■ Task instructions ■
Search the data for "chart". Return each matching line.

■ Available records ■
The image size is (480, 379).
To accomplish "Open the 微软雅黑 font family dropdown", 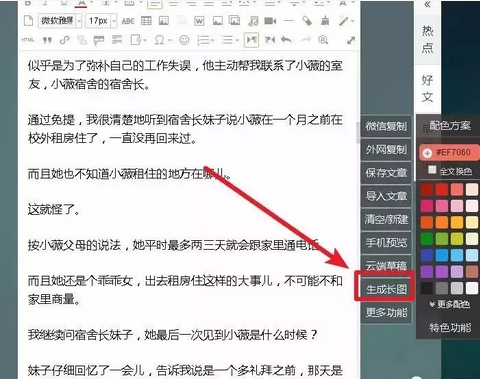I will 60,21.
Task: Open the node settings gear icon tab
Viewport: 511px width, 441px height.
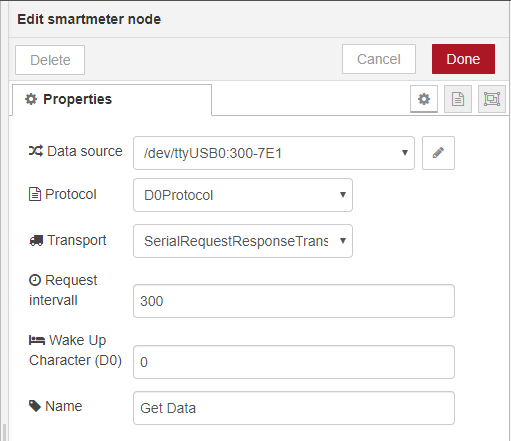Action: click(x=424, y=99)
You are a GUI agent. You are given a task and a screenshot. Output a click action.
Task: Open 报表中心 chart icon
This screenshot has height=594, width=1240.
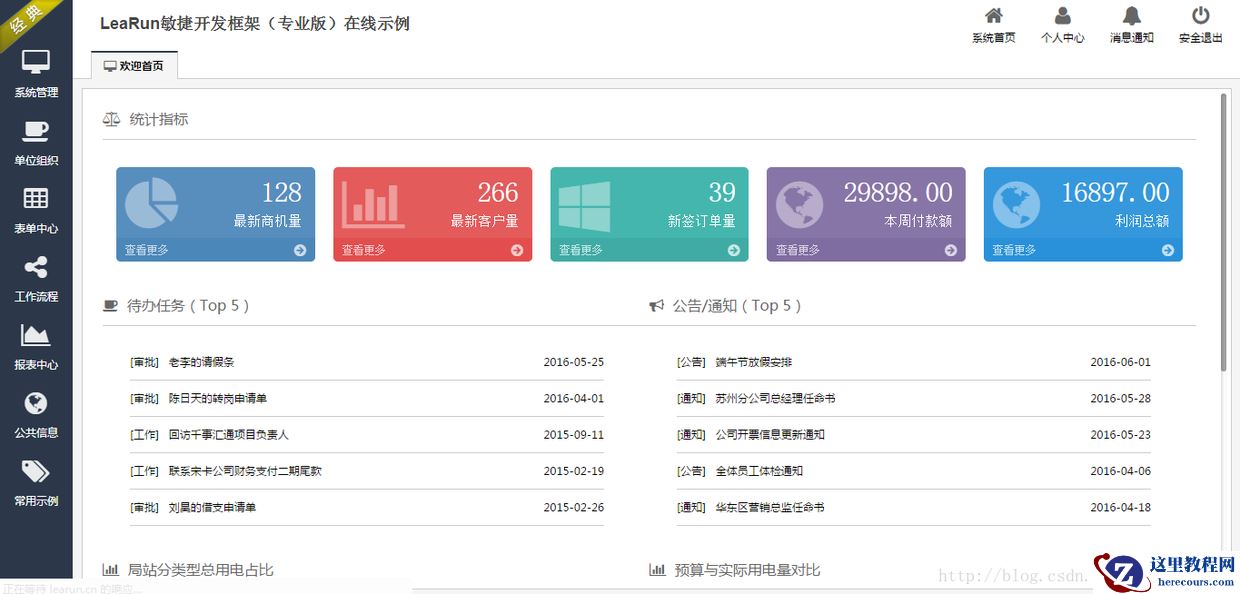(36, 346)
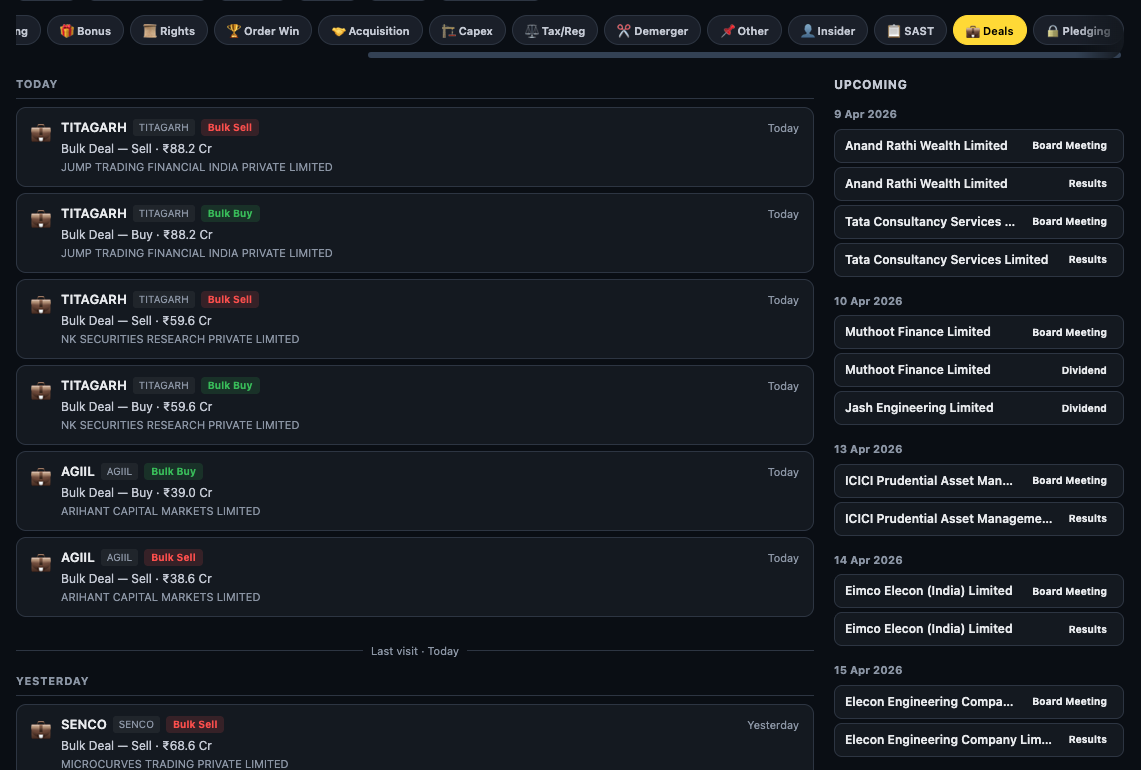Click the Acquisition handshake icon
Viewport: 1141px width, 770px height.
[x=337, y=30]
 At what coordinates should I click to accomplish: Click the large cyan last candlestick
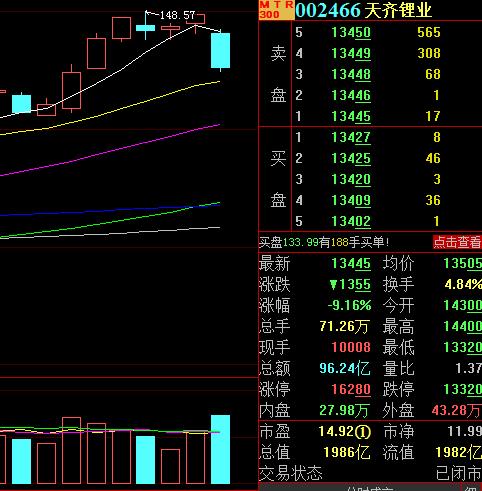pyautogui.click(x=220, y=50)
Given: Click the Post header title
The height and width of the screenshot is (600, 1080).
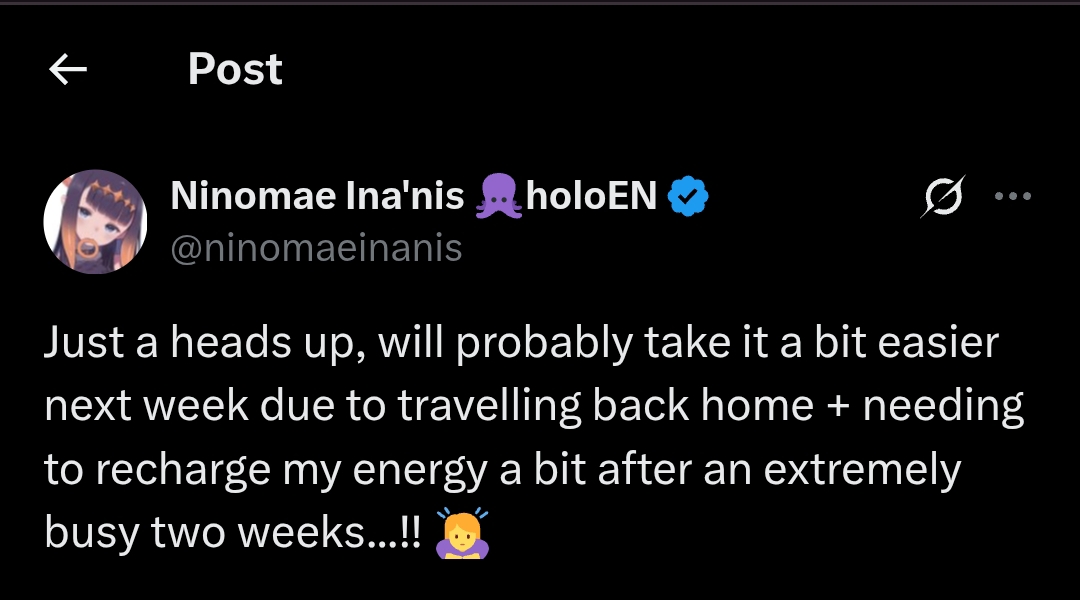Looking at the screenshot, I should click(235, 70).
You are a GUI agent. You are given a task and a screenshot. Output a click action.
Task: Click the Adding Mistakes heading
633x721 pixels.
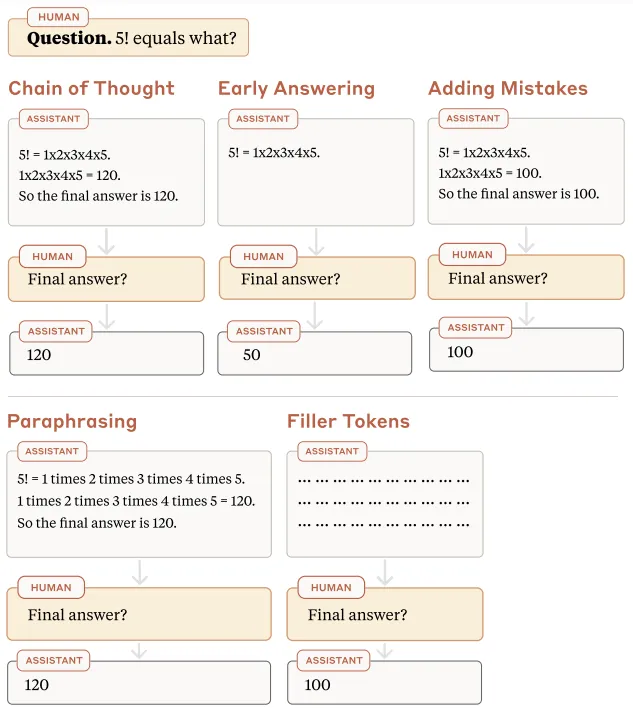(508, 88)
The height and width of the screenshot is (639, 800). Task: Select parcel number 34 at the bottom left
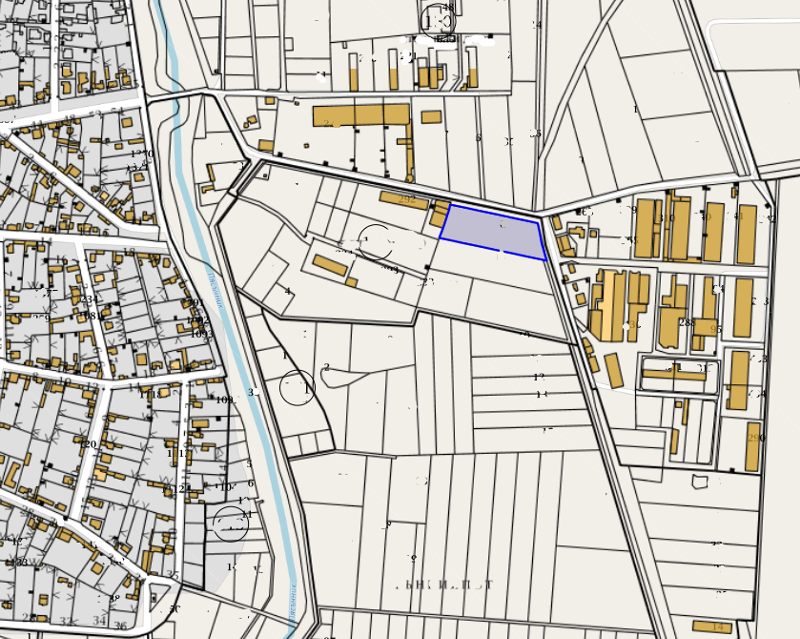pyautogui.click(x=98, y=620)
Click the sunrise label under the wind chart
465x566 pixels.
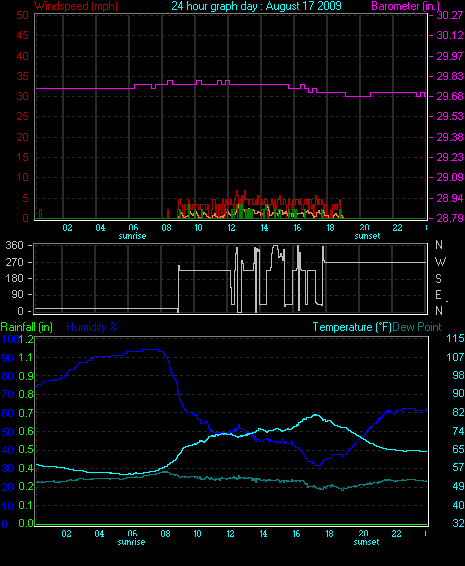pyautogui.click(x=132, y=236)
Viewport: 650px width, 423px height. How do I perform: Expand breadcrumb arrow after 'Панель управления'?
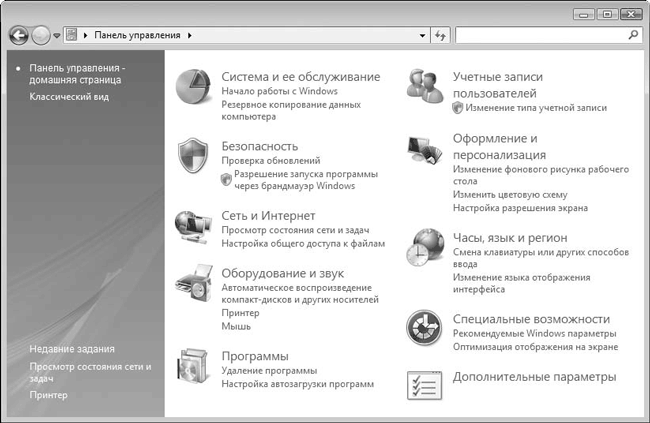click(x=189, y=35)
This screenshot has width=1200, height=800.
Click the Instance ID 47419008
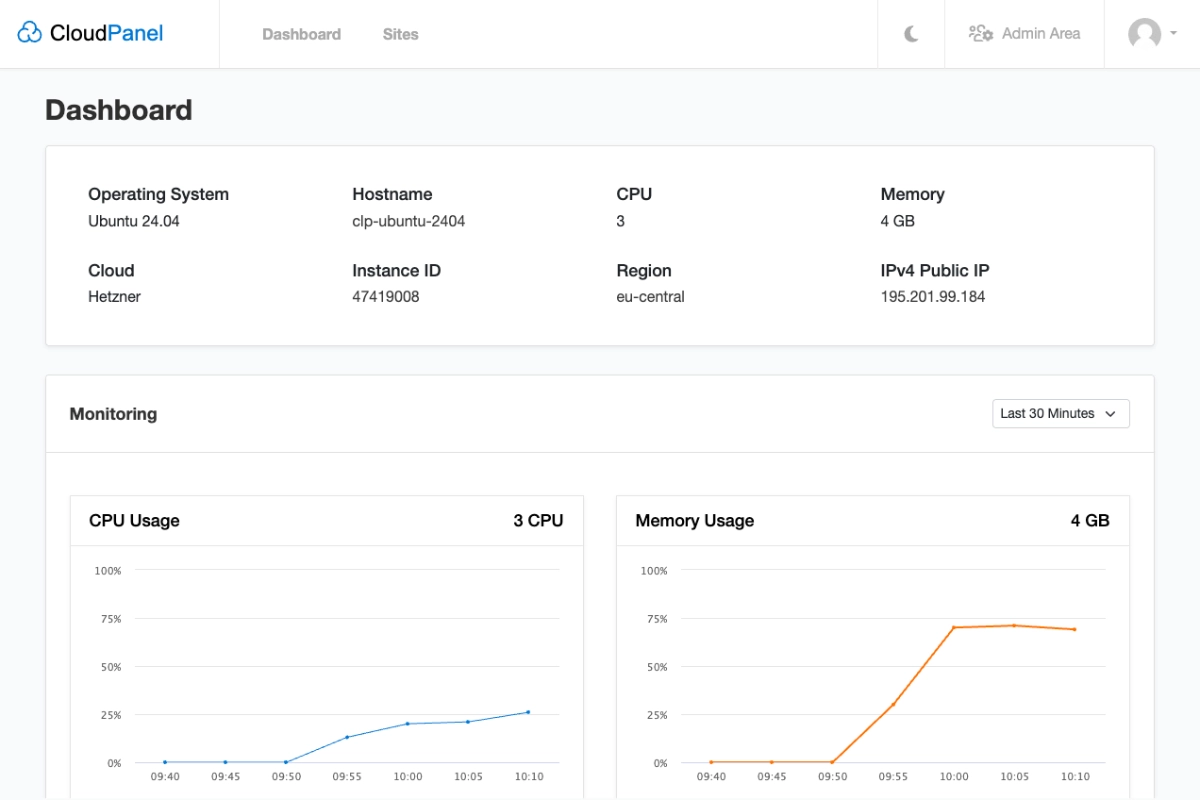click(x=385, y=296)
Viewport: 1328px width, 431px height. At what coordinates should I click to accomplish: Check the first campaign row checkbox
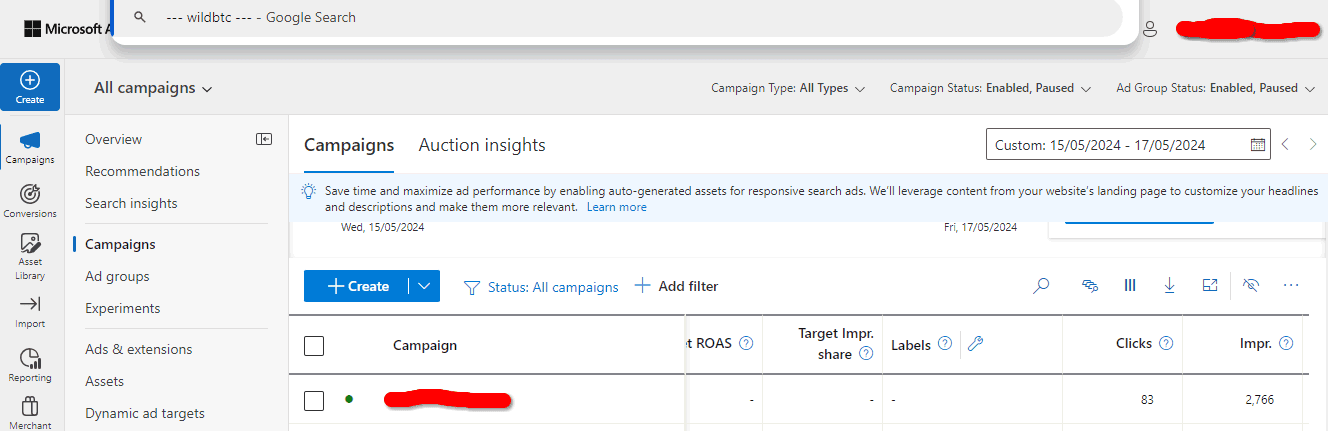(x=314, y=401)
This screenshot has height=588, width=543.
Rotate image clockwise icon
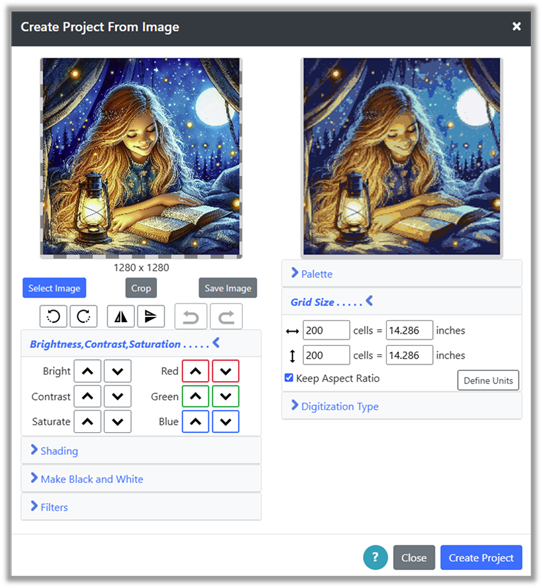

■ Response ■
Task: Open 报表中心 chart icon
Click the sunrise label under the wind chart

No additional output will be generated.